The lack of employer-sponsored retirement plans is another drawback of freelancing and self-employment. But just because you don’t have a corporation matching your 401K contributions doesn’t mean you should forgo retirement savings all together. Sure, freelance writing is flexible, but do you really want to continue doing it for the rest of your life? Can you do it for the rest of your life?
During retirement, you’ll need anywhere from 70% to 95% of your annual pre-retirement income. Of course, that depends on your financial situation when you retire. You’ll need more money during retirement if you still owe a mortgage or car loan, credit card, or student loan debt. Planning is key.
The Sooner the Better
You’ll always have a reason not to save for retirement. Making retirement savings a priority in your 20s and 30s gives you much more time to save than when you’re in your 40s and 50s. For example, if you want to save up $1 million by age 65, you need to contribute $2,259 each year if you start at age 25; $6,079 each year if you start at 35; and $17,459 a year if you wait until you’re 45 to start. (Source: ClarkHoward.com)
Contributing to a retirement fund can be more difficult as a freelancer because you don’t get the advantage of having your contributions automatically deducted from your paycheck. Instead, it’s up to you to transfer money into your retirement plan or find out whether your plan administrator has an option to automatically draft the money from your checking or savings account. Then, you have to make sure you have enough money in your checking account to cover retirement.
If you can’t figure out how to add retirement savings to your current spending, take out your budget to see if you can make room for it. You may not be able to contribute the same amount each month, especially during famine months, but you can make quarterly or annual retirement saving goals.

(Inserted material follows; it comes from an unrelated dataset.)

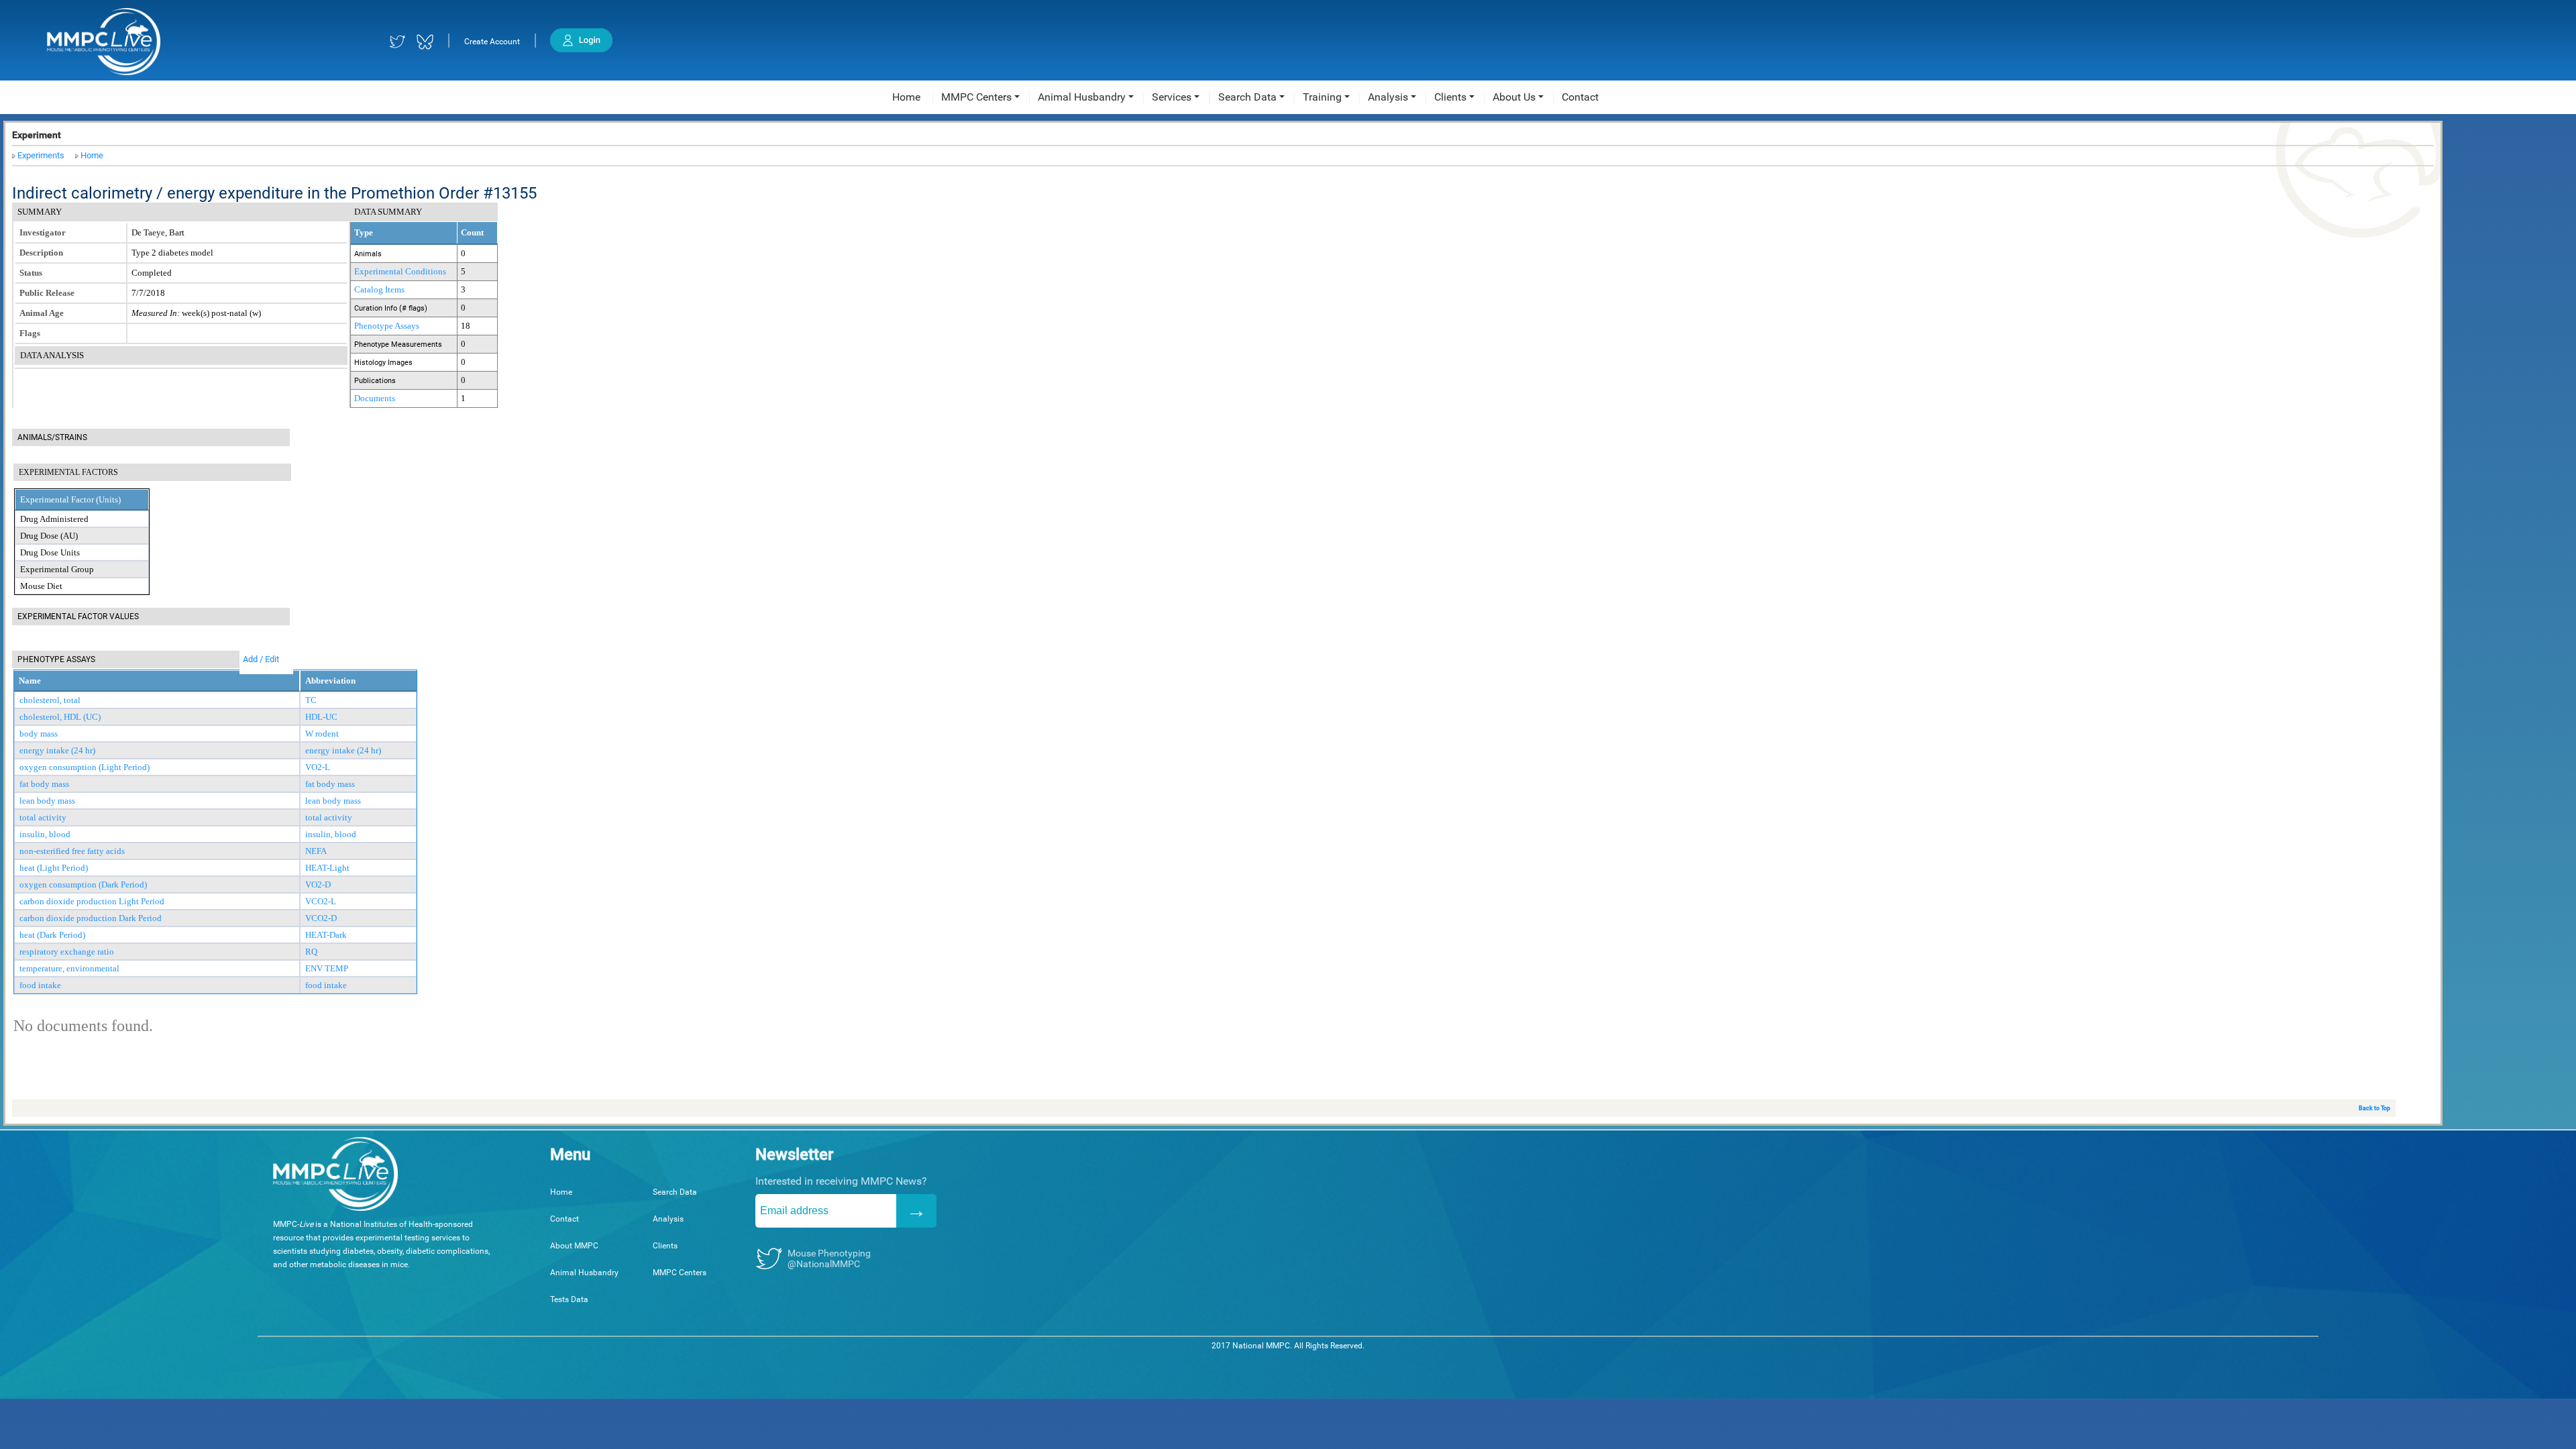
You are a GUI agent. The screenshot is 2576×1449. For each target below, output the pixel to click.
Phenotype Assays (386, 326)
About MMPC (574, 1245)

Tax Benefits of Retirement Savings
You’ll also get a tax benefit for contributing to retirement. You can generally take an above-the-line-tax deduction for your contributions to a retirement plan. An above-the-line deduction can be taken even if you don’t itemize your tax deductions, but only your federal tax liability is decreased. Above-the-line tax deductions don’t decrease your self-employment tax.
How to Save for Retirement
You can research retirement plans and open one on your own, or you can hire a financial planner to explain each of the retirement options and help you decide which plan is right for you. Beware, there are some financial planners who make a commission based on the financial products you buy and may push you in a certain direction. Other financial planners are paid a flat-fee regardless of which financial product you invest in.